Norgen also offers “first-in-class” tool kits to isolate DNA, RNA, or protein from these samples to detect pathogens, cancer, genetic diseases, Hepatitis B, HIV, syphilis or other conditions, he added.

And this has enormous implications for locations throughout the world where refrigeration, laboratory facilities, or shipping services are limited.

“Currently there is no product out there to do molecular-based diagnostics in resource-limited settings, say in Saharan Africa or the rainforest in the Amazon, or way up north,” says Haj-Ahmad. “If you want to do molecular diagnostics, you still have to collect the specimens and ship them to centralized labs similar to LifeLabs.”

Haj-Ahmad says Norgen is developing kits that would allow anyone to collect, process, and make a diagnosis from human samples in the privacy of patients’ homes.
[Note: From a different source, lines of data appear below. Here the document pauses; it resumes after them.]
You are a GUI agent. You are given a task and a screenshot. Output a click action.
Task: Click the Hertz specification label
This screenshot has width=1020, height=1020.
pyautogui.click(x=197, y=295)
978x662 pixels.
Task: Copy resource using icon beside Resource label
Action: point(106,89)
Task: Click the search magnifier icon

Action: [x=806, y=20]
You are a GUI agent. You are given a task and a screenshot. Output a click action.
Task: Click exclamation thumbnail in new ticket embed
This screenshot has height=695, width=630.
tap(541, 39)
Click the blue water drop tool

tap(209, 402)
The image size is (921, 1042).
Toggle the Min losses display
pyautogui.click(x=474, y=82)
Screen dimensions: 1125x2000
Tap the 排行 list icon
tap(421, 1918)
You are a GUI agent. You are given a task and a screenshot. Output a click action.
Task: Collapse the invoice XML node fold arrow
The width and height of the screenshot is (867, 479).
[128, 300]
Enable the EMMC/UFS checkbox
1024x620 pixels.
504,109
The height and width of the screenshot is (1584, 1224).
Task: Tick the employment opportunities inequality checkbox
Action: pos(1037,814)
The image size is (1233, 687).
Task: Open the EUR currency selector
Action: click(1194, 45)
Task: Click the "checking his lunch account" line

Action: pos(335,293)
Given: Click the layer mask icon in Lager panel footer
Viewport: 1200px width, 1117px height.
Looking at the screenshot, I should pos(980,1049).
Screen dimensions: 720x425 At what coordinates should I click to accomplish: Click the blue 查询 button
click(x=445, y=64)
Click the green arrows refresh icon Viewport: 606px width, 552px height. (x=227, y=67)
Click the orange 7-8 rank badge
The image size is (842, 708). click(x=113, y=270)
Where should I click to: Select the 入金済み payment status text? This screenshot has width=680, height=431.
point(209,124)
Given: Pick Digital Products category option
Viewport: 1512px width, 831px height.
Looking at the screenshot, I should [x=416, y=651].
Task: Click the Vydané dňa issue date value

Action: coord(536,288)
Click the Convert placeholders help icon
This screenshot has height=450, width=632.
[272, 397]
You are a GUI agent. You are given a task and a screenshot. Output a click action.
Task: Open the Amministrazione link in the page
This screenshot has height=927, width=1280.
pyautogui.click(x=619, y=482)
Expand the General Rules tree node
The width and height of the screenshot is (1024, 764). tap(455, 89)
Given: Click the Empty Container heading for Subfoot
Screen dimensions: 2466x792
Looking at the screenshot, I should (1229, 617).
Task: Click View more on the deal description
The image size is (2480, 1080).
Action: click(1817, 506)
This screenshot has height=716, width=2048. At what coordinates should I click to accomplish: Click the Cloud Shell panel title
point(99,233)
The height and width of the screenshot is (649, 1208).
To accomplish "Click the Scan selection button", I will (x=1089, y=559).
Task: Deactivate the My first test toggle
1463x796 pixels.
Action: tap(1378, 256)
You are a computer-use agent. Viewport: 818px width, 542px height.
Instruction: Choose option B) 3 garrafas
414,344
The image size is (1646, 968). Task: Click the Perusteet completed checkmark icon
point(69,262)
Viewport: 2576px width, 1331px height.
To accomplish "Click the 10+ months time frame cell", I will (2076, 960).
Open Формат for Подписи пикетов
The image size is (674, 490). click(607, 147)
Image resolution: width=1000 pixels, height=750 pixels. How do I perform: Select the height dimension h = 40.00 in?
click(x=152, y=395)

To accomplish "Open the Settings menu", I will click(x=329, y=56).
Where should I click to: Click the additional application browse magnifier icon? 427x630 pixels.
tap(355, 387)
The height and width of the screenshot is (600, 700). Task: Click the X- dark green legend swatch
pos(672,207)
He envisions these kits to be inexpensive, simple to use and yielding results within an hour.

That could lead to bodies, such as the World Health Organization, purchasing and distributing these kits in developing countries if they are inexpensive, he says.

Most of Norgen’s current customers are universities, hospitals, and biotechnology and pharmaceutical companies in the U.S., with sizable client bases in the United Kingdom, Germany, Denmark, Brazil, Japan and Malaysia.

For Haj-Ahmad, Norgen Biotek is a 14-year-old dream come true – a dream with a hefty price tag.

“Biotechnology is not really a get-rich-quick scheme. You don’t get rich overnight,” says Haj-Ahmad. “I borrowed money, I mortgaged my house, I put in all kinds of resources into Norgen.

“I did this because I believe in Norgen. If I didn’t believe in it, I wouldn’t have invested in it. Why should I ask other people to invest in Norgen if I don’t believe in it myself?”